Records from a data source:
-*-

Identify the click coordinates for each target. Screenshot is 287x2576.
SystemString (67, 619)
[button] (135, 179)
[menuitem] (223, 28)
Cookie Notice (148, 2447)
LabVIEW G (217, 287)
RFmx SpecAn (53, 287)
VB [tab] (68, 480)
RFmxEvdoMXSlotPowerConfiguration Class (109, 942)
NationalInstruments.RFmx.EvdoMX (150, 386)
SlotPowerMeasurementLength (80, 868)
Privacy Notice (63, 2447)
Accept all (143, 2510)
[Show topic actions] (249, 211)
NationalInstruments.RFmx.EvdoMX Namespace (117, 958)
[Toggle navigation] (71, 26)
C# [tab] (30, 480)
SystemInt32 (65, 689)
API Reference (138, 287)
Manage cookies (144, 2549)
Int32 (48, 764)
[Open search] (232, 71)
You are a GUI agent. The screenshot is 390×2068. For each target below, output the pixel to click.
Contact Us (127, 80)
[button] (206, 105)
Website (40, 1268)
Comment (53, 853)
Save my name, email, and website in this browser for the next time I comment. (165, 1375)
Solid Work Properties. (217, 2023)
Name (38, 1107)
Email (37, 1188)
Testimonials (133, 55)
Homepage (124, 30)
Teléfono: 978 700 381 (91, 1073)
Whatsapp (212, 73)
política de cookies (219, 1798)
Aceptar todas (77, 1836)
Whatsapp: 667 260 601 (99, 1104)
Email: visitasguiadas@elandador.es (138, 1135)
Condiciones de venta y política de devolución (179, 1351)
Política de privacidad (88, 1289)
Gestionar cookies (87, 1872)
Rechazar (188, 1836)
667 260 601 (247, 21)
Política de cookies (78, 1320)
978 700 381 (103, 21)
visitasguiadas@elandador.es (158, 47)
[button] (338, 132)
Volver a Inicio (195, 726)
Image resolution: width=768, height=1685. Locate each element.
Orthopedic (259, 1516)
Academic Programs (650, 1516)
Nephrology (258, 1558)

-*-

**Exercise requirements**: Reply with the complete records, restated exactly.

**Result below**:
Identify the click coordinates for each target. Screenshot is 287x2576.
SystemString (67, 619)
[button] (135, 179)
[menuitem] (223, 28)
Cookie Notice (148, 2447)
LabVIEW G (217, 287)
RFmx SpecAn (53, 287)
VB [tab] (68, 480)
RFmxEvdoMXSlotPowerConfiguration Class (109, 942)
NationalInstruments.RFmx.EvdoMX (150, 386)
SlotPowerMeasurementLength (80, 868)
Privacy Notice (63, 2447)
Accept all (143, 2510)
[Show topic actions] (249, 211)
NationalInstruments.RFmx.EvdoMX Namespace (117, 958)
[Toggle navigation] (71, 26)
C# [tab] (30, 480)
SystemInt32 (65, 689)
API Reference (138, 287)
Manage cookies (144, 2549)
Int32 (48, 764)
[Open search] (232, 71)
You are a GUI agent. The screenshot is 390×2068. For each target below, output the pixel to click.
Contact Us (127, 80)
[button] (206, 105)
Website (40, 1268)
Comment (53, 853)
Save my name, email, and website in this browser for the next time I comment. (165, 1375)
Solid Work Properties. (217, 2023)
Name (38, 1107)
Email (37, 1188)
Testimonials (133, 55)
Homepage (124, 30)
Teléfono: 978 700 381 (91, 1073)
Whatsapp (212, 73)
política de cookies (219, 1798)
Aceptar todas (77, 1836)
Whatsapp: 667 260 601 (99, 1104)
Email: visitasguiadas@elandador.es (138, 1135)
Condiciones de venta y política de devolución (179, 1351)
Política de privacidad (88, 1289)
Gestionar cookies (87, 1872)
Rechazar (188, 1836)
667 260 601 (247, 21)
Política de cookies (78, 1320)
978 700 381 (103, 21)
visitasguiadas@elandador.es (158, 47)
[button] (338, 132)
Volver a Inicio (195, 726)
Image resolution: width=768, height=1685. Locate each element.
Orthopedic (259, 1516)
Academic Programs (650, 1516)
Nephrology (258, 1558)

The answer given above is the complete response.